The Indian government has already asked the US to register yoga as a "well-known" mark and raised concerns over the 130 yoga-related patents issued
The Indian government quite reasonably wants no one to appropriate the yoga brand for themselves
There are 1,500 asanas [yogic poses] and exercises given in ancient Indian texts.
These are currently being transcribed so they cannot be appropriated by anyone.
There have been instances where people have patented a yoga technique by describing a certain temperature.
This is simply wrong
India is also unusual in that it has seven national medical systems — of which modern medicine is but one.
Almost four-fifths of India's billion people use traditional medicine and there are 430,000 ayurvedic medical practitioners registered by the government in the country.
The department overseeing the traditional medical industry, known as Ayush, has a budget of 10bn rupees ($260m).

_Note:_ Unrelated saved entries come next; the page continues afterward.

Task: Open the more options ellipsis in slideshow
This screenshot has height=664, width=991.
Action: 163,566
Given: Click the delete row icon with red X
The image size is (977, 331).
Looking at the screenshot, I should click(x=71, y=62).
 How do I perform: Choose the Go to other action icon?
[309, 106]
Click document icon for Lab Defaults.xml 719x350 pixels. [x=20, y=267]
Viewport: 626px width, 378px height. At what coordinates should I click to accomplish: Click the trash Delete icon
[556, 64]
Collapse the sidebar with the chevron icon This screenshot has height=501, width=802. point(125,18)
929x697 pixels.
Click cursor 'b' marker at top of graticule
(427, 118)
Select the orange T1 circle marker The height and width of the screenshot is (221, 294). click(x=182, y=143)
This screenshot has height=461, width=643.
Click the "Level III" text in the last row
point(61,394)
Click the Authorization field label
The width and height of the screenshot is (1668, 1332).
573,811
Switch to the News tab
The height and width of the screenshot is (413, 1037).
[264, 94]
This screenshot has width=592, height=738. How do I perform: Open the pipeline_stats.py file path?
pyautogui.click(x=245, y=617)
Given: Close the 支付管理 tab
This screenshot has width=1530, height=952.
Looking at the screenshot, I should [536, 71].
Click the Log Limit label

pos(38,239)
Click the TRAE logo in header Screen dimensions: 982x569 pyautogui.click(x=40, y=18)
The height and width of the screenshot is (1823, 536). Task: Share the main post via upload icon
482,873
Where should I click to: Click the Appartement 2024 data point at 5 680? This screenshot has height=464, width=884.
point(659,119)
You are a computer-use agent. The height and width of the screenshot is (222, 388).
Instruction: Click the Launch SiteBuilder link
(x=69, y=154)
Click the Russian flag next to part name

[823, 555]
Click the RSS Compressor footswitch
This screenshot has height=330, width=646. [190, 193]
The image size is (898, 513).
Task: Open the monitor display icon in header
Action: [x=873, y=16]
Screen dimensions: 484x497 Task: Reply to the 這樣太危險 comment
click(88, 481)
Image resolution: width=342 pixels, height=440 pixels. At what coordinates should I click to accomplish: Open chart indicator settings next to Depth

India's battle to protect its traditional treatments is rooted in the belief that the developing world's rich biodiversity is a potential treasure trove of starting material for new drugs and crops.
It has been noted that it costs the West $15bn and 15 years to produce a "blockbuster drug".
A patent lasts for 20 years, so a pharmaceutical company has just five years to recover its costs — which makes conventional treatments expensive.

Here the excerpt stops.